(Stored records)
────────────────
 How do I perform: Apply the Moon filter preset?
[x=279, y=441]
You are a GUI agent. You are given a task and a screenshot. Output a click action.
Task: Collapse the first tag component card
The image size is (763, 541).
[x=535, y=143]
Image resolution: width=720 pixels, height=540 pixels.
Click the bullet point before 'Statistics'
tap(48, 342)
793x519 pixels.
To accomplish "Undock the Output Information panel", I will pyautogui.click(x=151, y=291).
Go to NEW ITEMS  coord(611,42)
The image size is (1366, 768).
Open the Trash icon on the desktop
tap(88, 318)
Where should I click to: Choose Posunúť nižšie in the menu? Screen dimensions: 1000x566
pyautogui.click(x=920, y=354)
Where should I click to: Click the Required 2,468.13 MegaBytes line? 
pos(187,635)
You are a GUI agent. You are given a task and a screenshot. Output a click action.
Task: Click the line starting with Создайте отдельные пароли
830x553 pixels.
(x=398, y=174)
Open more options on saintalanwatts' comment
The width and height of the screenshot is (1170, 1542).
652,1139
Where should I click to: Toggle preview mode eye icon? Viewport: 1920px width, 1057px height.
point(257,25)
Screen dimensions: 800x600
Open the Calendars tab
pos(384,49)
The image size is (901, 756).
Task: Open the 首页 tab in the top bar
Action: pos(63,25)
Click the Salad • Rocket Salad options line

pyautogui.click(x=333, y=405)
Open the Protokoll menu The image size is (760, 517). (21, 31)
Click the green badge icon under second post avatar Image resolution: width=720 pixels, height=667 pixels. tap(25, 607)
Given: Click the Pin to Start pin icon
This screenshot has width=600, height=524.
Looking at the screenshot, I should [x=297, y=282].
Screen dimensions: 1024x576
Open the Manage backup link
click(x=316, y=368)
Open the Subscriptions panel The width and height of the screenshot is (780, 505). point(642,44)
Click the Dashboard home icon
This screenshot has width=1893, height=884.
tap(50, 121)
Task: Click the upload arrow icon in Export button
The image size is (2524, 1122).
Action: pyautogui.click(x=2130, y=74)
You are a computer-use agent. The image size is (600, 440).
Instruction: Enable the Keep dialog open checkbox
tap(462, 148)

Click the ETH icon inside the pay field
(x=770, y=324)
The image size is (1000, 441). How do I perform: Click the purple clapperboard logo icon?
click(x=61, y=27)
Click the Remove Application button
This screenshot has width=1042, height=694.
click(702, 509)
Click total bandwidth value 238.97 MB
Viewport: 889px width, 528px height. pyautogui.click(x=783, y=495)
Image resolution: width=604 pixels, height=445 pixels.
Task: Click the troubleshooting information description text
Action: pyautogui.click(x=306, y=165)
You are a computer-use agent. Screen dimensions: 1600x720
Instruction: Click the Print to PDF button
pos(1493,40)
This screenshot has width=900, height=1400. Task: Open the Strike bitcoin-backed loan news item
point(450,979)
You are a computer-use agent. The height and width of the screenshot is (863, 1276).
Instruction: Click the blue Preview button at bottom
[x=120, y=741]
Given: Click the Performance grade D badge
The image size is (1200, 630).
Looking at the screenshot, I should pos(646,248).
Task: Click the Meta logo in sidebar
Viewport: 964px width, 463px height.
────────────────
* **Task details**:
From the entries above, print the lines beginning at the one with "Open the Calendars tab" and stopping after the one with "Given: Click the Pin to Start pin icon", exactly as written and with nothing else.

* **Task solution**:
Open the Calendars tab
pos(384,49)
The image size is (901, 756).
Task: Open the 首页 tab in the top bar
Action: pos(63,25)
Click the Salad • Rocket Salad options line

pyautogui.click(x=333, y=405)
Open the Protokoll menu The image size is (760, 517). (21, 31)
Click the green badge icon under second post avatar Image resolution: width=720 pixels, height=667 pixels. tap(25, 607)
Given: Click the Pin to Start pin icon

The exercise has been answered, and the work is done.